Japan Inc. had finally broken its cycle of intense savings, which has left many Japanese corporations with huge but inefficient piles of cash. Capital expenditures had broken 16% in relation to GDP, finally climbing to new highs since the bursting of Japan's bubble in the late 1980s. Prior to that, the hoarding of savings by Japanese companies had been destroying domestic demand, causing a deflationary spiral that finally, briefly ended.
"The question now is whether the impact of the new coronavirus is only temporary until the health crisis is over, or whether it will result in a prolonged economic downturn that will disrupt the scenario in which Japan escapes deflation," the SocGen duo say.

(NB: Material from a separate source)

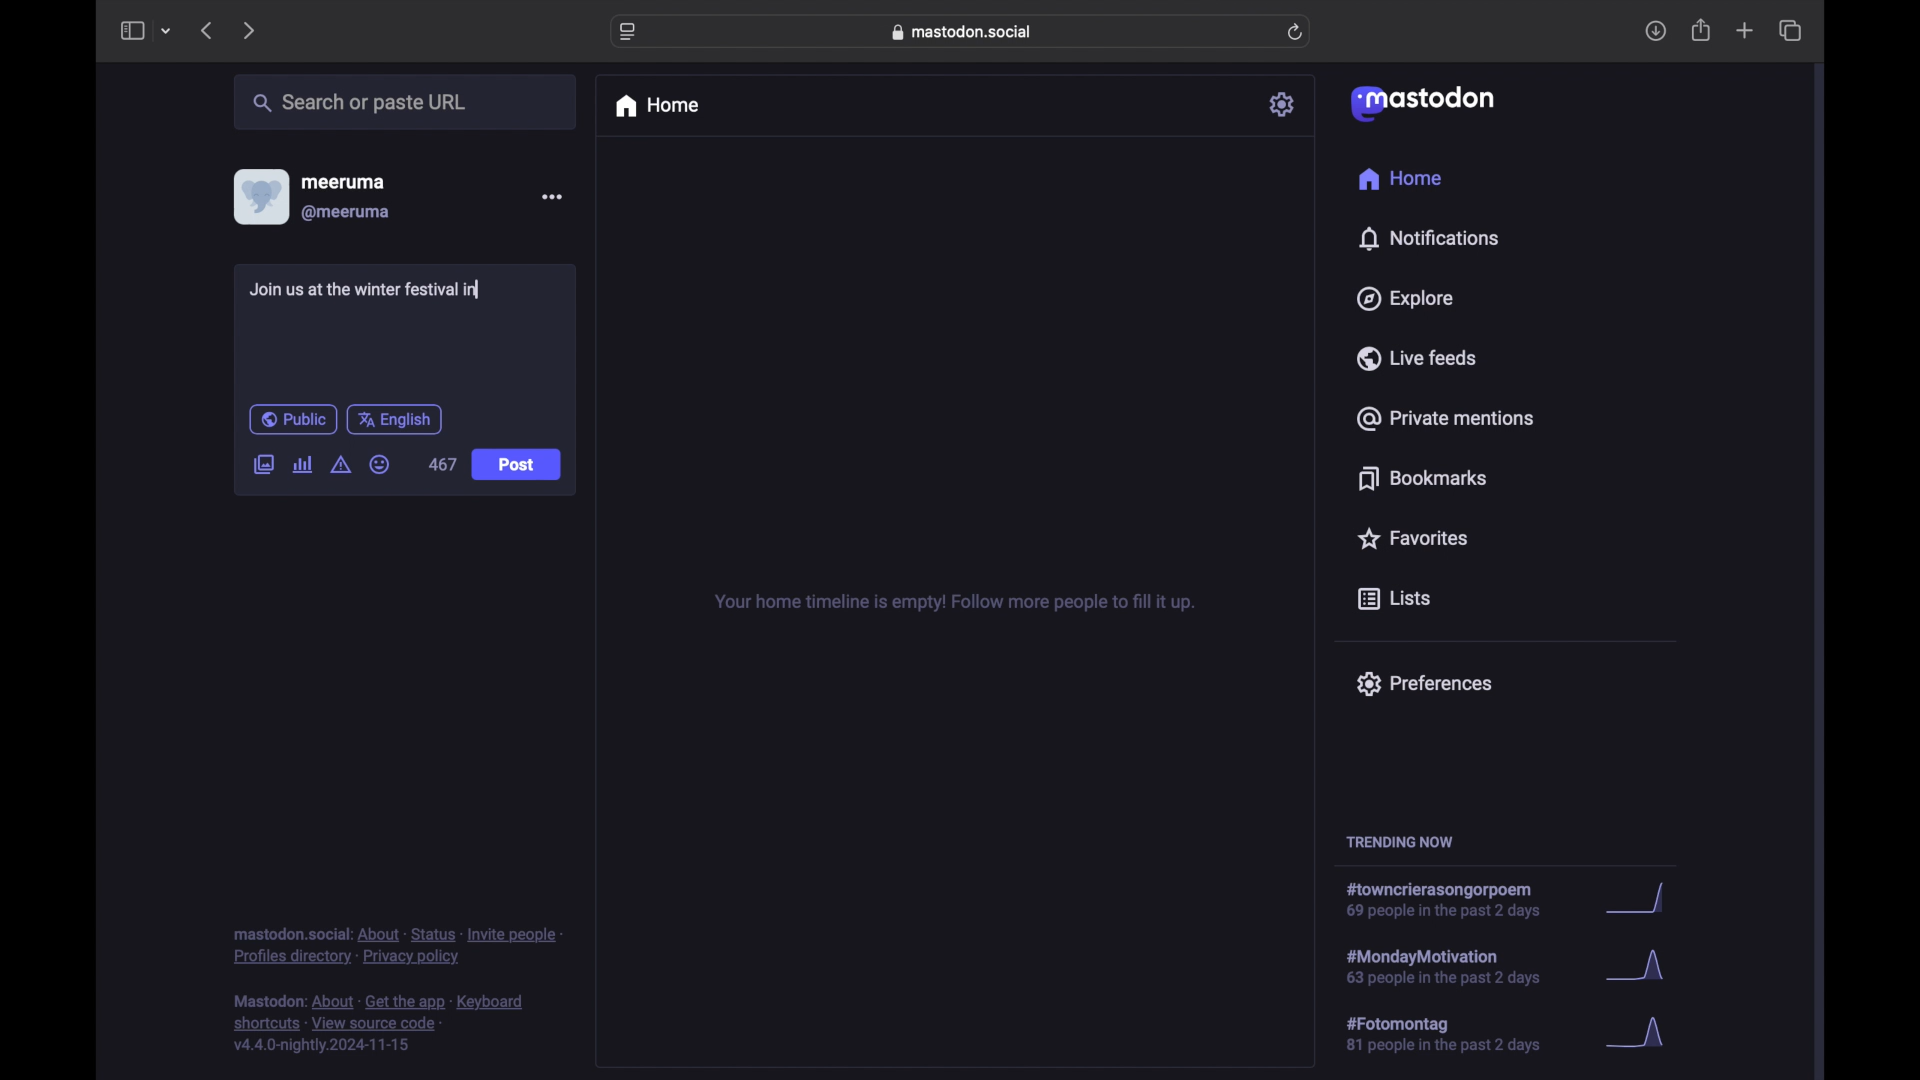 Image resolution: width=1920 pixels, height=1080 pixels. I want to click on trending now, so click(1399, 842).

On Wednesday, Abe said the "bold stimulus package" will include "necessary and sufficient" measures to ensure Japan does not re-enter deflation. He didn't give further specifics but said Japan's airlines would get support.
'Barely holding the line'
Japan has resisted stringent crackdowns on movement, although it has severely limited the arrival of international travelers. It is introducing travel bans on another 49 nations, including the United States, as of Friday. Abe has called the coronavirus outbreak a "national crisis" and said the country is "barely holding the line" against the Covid-19 disease but so far has not called for nationwide controls or the closure of offices. Investors are bracing for the possibility that Tokyo could be locked down for a month.
Government schools were closed nationwide from March 2. Tokyo had been hoping to re-open some of them now that the new academic year has started on April 1. It appears likely they will remain shut all this month.
Only Korean shares, with the Kospi closing down 4.4%, and the Indian market, with the Sensex down 4.1% in afternoon trade, fared worse than the Japanese market on Wednesday. Australian stocks, which have often moved out of sync with other Asian markets, were up on the day, with the S&P/ASX 200 rising 3.6%. Energy and mining stocks led the Aussie gains after Chinese manufacturing data for March proved less dire than expected. The private Caixin/Markit Chinese Purchasing Managers' Index rose to 50.1 in March, up from a record low of 40.3. A reading of 50 makes the difference between a contracting and an expanding economy.
Most analysts had expected a contraction at 45.5. Still, the month-by-month reading only looks positive because the prior reading was the worst on record. Chinese shares, in the form of the CSI 300 index, treaded water after the figures were released, posting a loss of 0.3% at the close.